EXERCISE INSTRUCTIONS
1/ From the list of Florida voting problems below, name every day of the week that it mentions.
2/ Put this sentence from the list of Florida voting problems into Spanish: "Nine of 14 early-voting polling sites had trouble linking laptops to the main computers that confirm voter eligibility."
3/ Pick up the list of Florida voting problems below where it ends and keep writing.

SUPPLIED TEXT
▽

1. 58,000 ballots that were supposed to mailed out on Oct. 7 and 8 are late and appear to be missing.
2. 2505 absentee ballots were mailed on Saturday (October 30). Election is on Tuesday(Nov 2).
Most had been requested long before the deadline for absentee ballot requests.
3. Absentee voting problems were a "disaster." Voters were unable to confirm the status of their request for an absentee ballot. In some cases, by the time they realized a ballot wasn't on its way, it was too late. Hundreds of voters couldn't vote because their early orders for ballots disappeared
4. 94% of 78,861 absentee ballots were recorded in favor of Amendment 4, which passed by a thin margin in the county. The votes in question were counted late on election night after a glitch was discovered in the computers tallying absentees.
5. Nine of 14 early-voting polling sites had trouble linking laptops to the main computers that confirm voter eligibility.
6. After waiting in line for several hours, several voters were told late Sunday evening that they would have to come back another day to be able to cast their ballot. The machines had broken down.
7. At least 21 voting machines in Broward County malfunctioned and were replaced Tuesday. Most of them had been used by some voters before being taken out of service
8. An improperly calibrated machine at the polling place at 2501 Coral Springs Dr. in Coral Springs was used by an undetermined number of voters before it was replaced. If they did not review their ballots, it is possible that some votes were recorded inaccurately. Possibly other malfunctioning machines were also miscalibrated.
9. Several touch-screen voting machines in Broward County malfunctioned this morning when their batteries went dead.
10. ES&S vote tabulating software used for absentee ballots "is not geared to count more than 32,000 votes in a precinct. So what happens when it gets to 32,000 is the software starts counting backward. Amendment 4 passed in Broward County by more than 240,000 votes rather than the 166,000-vote margin reported Wednesday night. ES&S has known about the problem for two years and done nothing about it. The same software is used in Martin and Miami-Dade Counties
11. Florida voters can't use provisional ballots except in their home precincts, the Florida Supreme Court unanimously ruled Monday. 90 polling places were destroyed by the hurricanes.
Secretary of State Glenda Hood applauded the decision because it will help ensure an orderly election.

△

MATERIAL
▽

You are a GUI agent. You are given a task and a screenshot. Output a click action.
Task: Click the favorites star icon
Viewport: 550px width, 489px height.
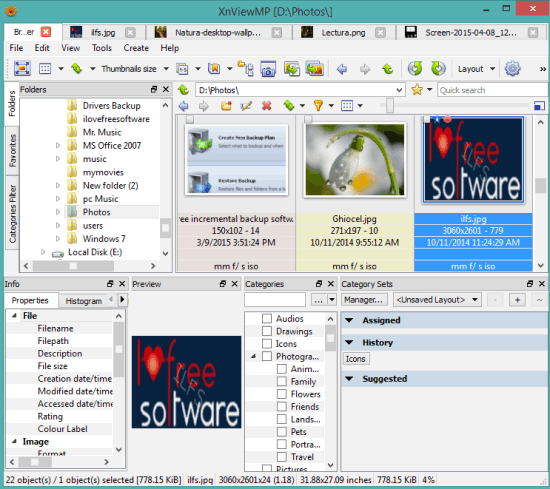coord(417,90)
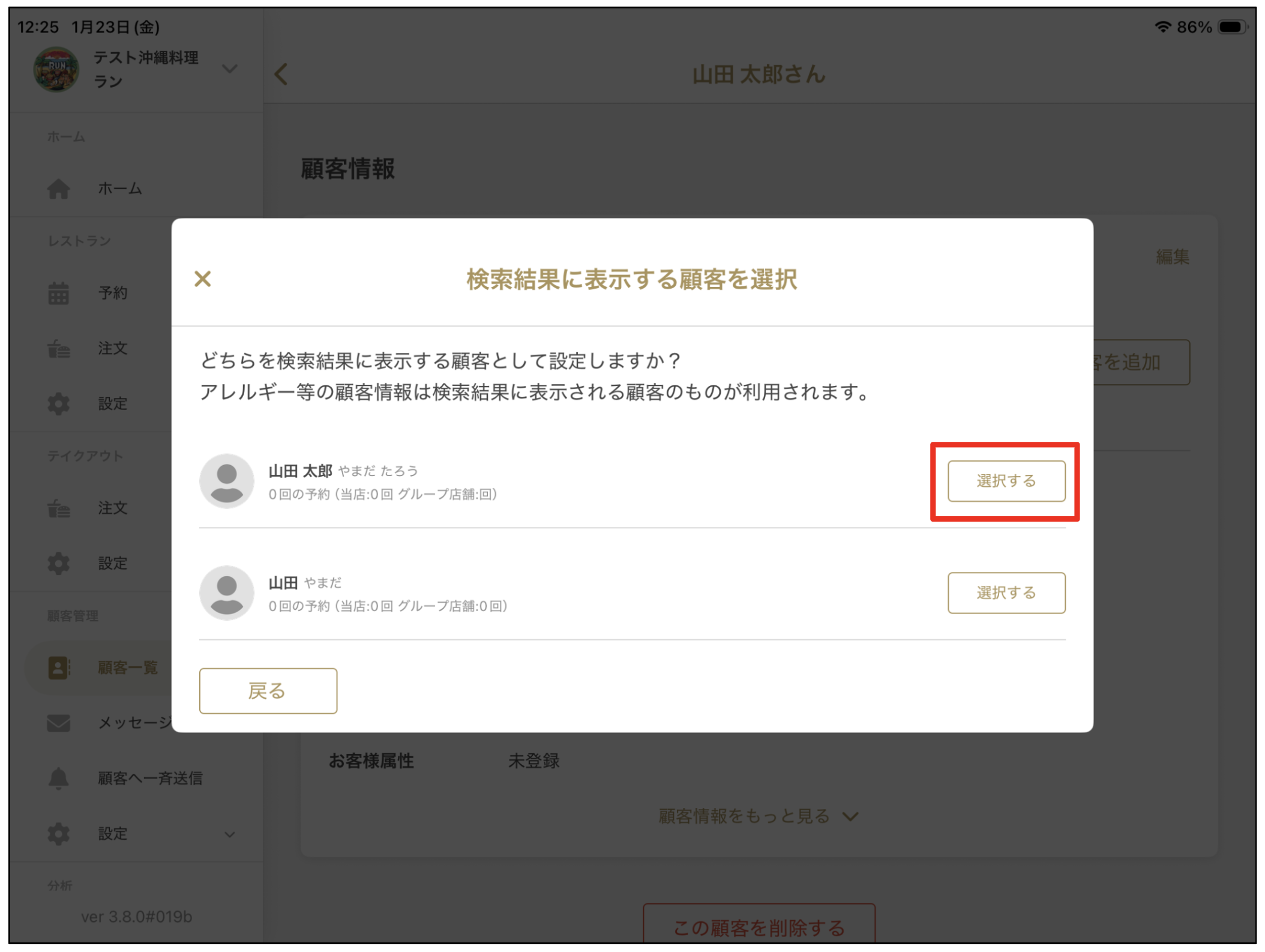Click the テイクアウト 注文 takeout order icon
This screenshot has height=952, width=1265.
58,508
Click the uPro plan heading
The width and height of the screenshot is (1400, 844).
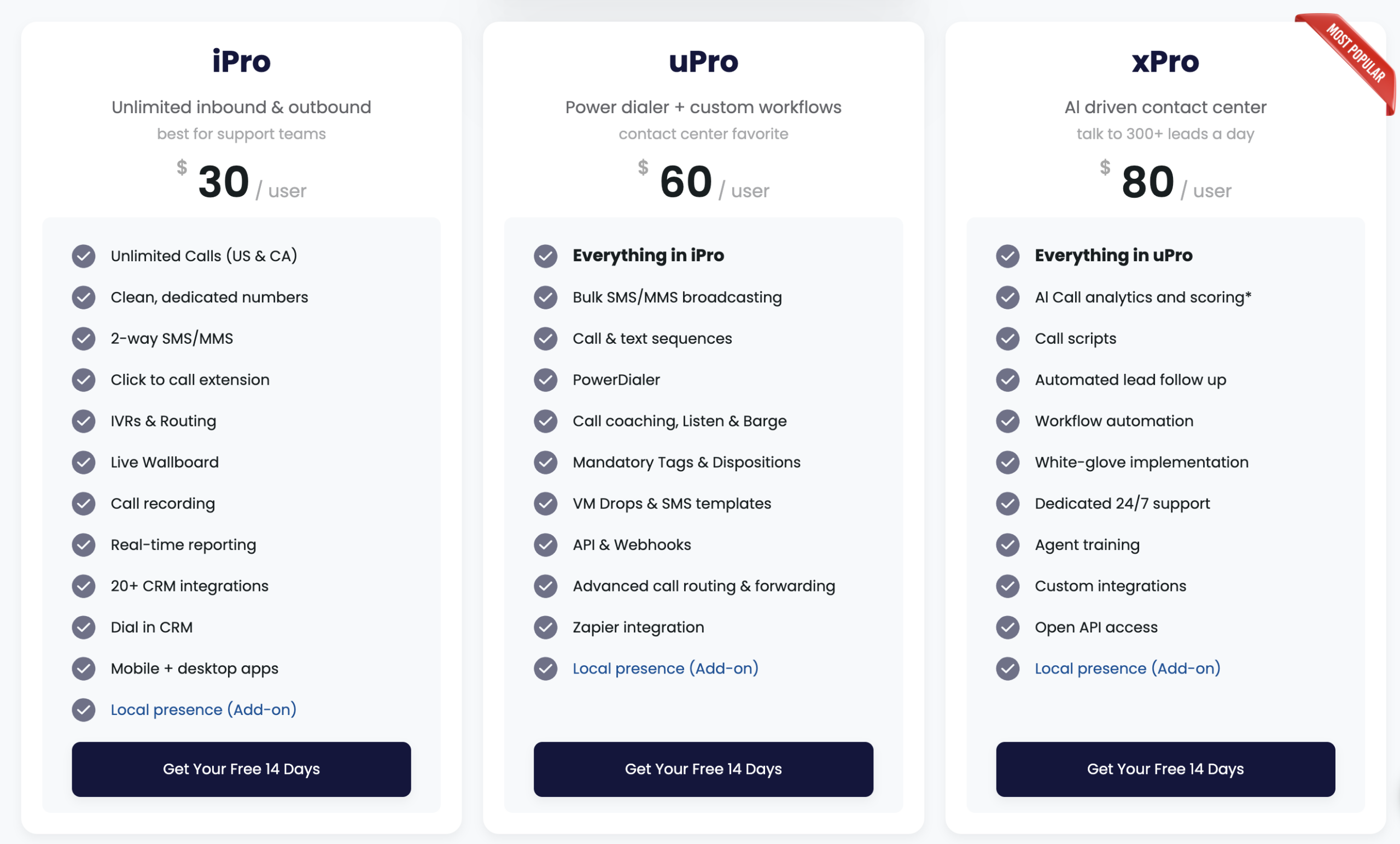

△
▽

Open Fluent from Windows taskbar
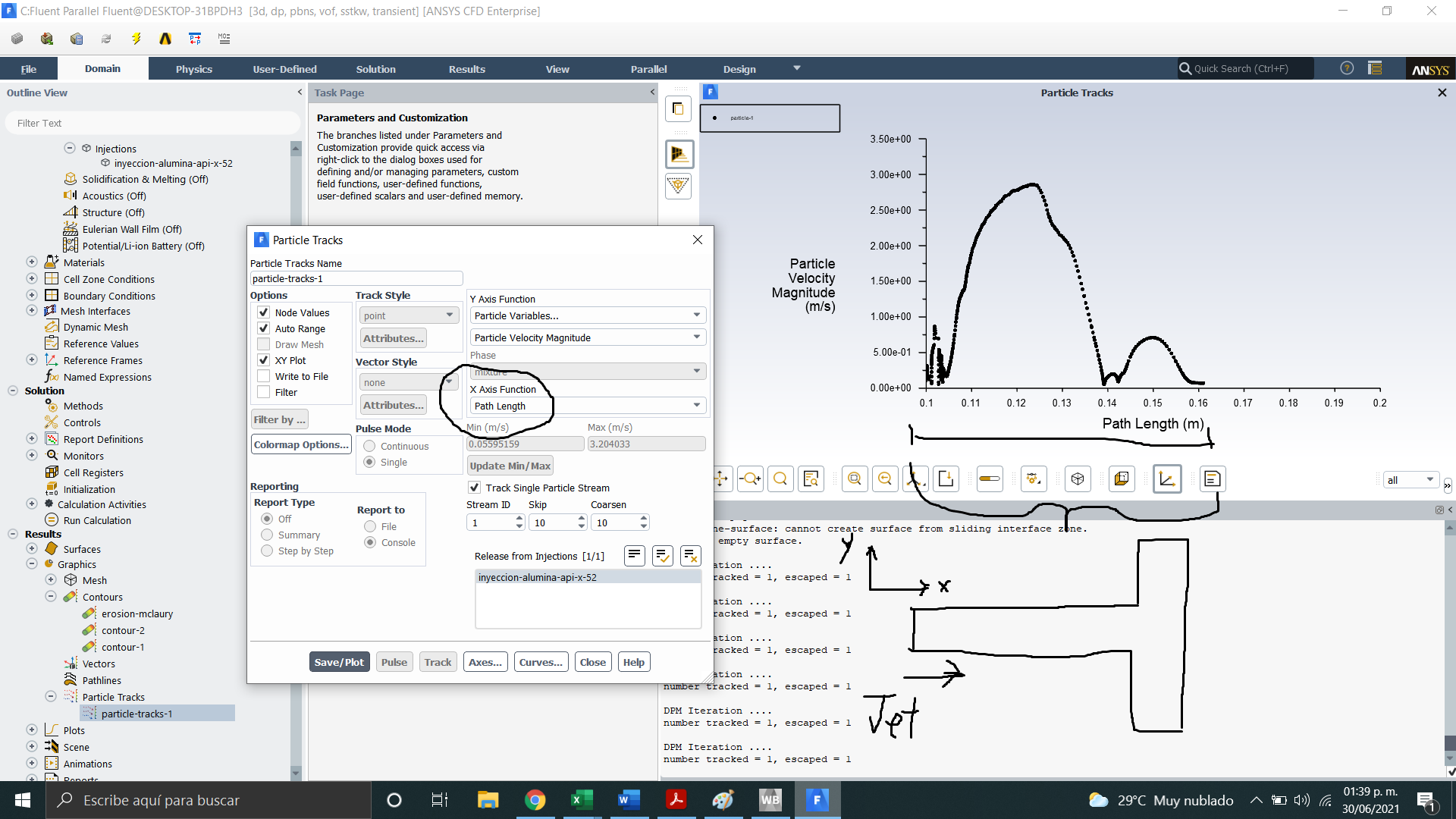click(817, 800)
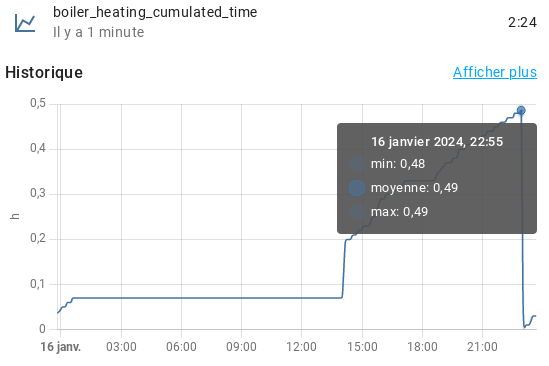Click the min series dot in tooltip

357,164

△

OUTPUTS IN ORDER
1/ Saturday, Sunday, Monday, Tuesday, Wednesday

2/ Nueve de los 14 centros de votación anticipada tuvieron problemas para conectar las computadoras portátiles a las computadoras principales que confirman la elegibilidad de los votantes.

3/
12. Broward County accepted on 2428 provisional ballots out of a "ton" of them. In many cases, clerks at the polling places gave provisional ballots to people who could have voted regularly, deputy registrar Salas said. She thinks many clerks had trouble with last names of voters with compound names -- they simply couldn't find their names in the precinct registers, even though they were there.

13. The vast majority of provisional ballots -- voters' last chance to have their voices heard -- were rejected. The majority of rejected ballots were cast by people who simply were not registered to vote. Other reasons: voting in the wrong precinct, signatures that didn't match those on file at the elections office and lapsed registrations because voters hadn't responded to address-verification requests and hadn't voted in at least four years.
14. Broward and Miami-Dade counties both have about 1,058,000 registered voters, but Miami-Dade has 20 early-voting sites, compared with Broward's 14. Every Miami-Dade site is equipped with at least 20 voting machines, while some in Broward have fewer than 10. Some voters wait 4-1/2 hours in Broward to vote.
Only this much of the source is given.